[4623] Auto-linking of some URLs is broken

nathanb · April 22, 2010, 06:22:28 PM

http://www.facebook.com/#!/video/video.php?v=386443877426&ref=mf

Everything after the # isn't linked.

Thanks!
Nathan

Arantor · April 22, 2010, 06:23:52 PM

! isn't supposed to be in URLs from what I remember of the URL format.

Blame Facebook for not following HTTP as a standard.

nathanb · April 22, 2010, 09:30:05 PM

Read section 2.3 of rfc 2396, Unreserved Characters. An exclamation point is legal in a URL. Blame SMF for failing to parse a valid URL correctly

Arantor · April 22, 2010, 09:36:05 PM

OK, just rechecked, and yes it's not got a reserved status.

However, there is actually a very good reason I can think of why it isn't included.

I've seen this before where people post, say, a YouTube link with exclamation marks like so:
You gottta see this it's awesome http://www.youtube.com/?v=somevideoid!!!!!!!!!!!!!!!!!!

And boom, now it's broken if it honours it.

Lesser of two evils, really.

nathanb · April 22, 2010, 10:17:30 PM

Wait, so violating the URI-parsing spec is, in your eyes, less evil than doing the right thing? As in, people who post a valid URL will have it break, and that's OK with you?

Kids these days...

At least it shouldn't be hard to patch on my own board.

Norv · April 23, 2010, 12:34:51 AM

Please, keep a friendly tone in what you'd like to say, or do not say it.

You may want to note that actually, rfc 2396 is obsolete, superceded by rfc 3986: http://tools.ietf.org/html/rfc3986

We will look into the issue.
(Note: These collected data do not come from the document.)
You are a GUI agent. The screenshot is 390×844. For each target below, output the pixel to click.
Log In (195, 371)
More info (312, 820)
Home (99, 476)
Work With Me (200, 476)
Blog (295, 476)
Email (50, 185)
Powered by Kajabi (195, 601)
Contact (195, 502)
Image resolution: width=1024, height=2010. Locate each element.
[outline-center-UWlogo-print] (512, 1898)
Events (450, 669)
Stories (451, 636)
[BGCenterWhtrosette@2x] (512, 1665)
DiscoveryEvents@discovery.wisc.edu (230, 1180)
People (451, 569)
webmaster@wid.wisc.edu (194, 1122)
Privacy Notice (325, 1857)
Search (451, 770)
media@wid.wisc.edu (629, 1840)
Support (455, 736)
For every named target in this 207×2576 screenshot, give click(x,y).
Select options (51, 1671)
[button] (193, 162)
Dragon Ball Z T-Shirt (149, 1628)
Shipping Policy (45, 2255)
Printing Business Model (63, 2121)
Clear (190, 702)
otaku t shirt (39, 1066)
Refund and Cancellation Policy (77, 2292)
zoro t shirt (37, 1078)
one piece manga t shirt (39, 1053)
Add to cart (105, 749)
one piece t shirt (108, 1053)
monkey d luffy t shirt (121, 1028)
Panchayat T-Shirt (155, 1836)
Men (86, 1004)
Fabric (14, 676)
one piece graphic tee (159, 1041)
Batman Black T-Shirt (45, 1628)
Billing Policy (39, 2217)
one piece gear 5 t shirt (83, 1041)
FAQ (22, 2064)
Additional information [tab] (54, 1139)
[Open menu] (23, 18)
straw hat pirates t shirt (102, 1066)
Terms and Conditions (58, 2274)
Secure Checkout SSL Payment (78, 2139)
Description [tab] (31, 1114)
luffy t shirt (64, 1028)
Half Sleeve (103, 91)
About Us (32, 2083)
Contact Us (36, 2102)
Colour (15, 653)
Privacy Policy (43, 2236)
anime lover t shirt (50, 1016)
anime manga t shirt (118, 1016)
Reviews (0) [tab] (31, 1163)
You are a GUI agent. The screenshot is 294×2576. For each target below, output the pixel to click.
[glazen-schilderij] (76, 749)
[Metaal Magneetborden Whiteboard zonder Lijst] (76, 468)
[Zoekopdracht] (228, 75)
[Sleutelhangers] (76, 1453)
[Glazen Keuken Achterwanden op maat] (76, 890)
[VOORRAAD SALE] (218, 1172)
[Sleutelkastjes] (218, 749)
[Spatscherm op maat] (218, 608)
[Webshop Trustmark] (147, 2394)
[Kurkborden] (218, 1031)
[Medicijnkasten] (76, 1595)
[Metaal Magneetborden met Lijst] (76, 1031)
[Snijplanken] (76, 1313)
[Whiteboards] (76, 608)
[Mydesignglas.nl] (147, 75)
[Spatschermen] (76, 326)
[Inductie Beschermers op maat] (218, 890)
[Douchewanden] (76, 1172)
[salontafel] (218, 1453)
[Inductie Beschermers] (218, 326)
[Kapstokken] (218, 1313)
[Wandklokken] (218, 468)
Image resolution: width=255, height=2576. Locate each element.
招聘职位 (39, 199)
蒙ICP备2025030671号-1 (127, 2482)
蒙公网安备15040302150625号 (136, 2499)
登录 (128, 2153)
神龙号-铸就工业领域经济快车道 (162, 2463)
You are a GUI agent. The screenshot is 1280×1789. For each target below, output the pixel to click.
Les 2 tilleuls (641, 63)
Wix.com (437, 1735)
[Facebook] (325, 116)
Thank you for the report!

nathanb · April 23, 2010, 01:09:22 AM

Quote from: Norv on April 23, 2010, 12:34:51 AM
You may want to note that actually, rfc 2396 is obsolete, superceded by rfc 3986: http://tools.ietf.org/html/rfc3986

That is true...in rfc3986 the exclamation point is a delimiter character, which means that it is a legal URI character with special meaning. It should be percent-encoded if it is not being used in its special context.

While an argument could be made either way (that Facebook is or is not using the ! character in the context it was intended to be used), it seems reasonable to assert that keeping Facebook URLs from being broken is a worthwhile feature.

Arantor · April 23, 2010, 05:29:54 AM

I'm not here to debate whether violating spec is the right thing to do, there are so many violations of specification it isn't funny (Apache doesn't implement all of HTML 1.1 for example)

I'm just giving you a reason why that might be the case that the regex doesn't include a !. (Oh, and btw, I stopped being a kid when I turned 18 -- 8 years ago

)

Norv · July 18, 2010, 08:02:23 AM

I am not certain what to do with this report. I can see arguments both ways.

Do Facebook URLs really (or, still) look this way? (I don't use Facebook)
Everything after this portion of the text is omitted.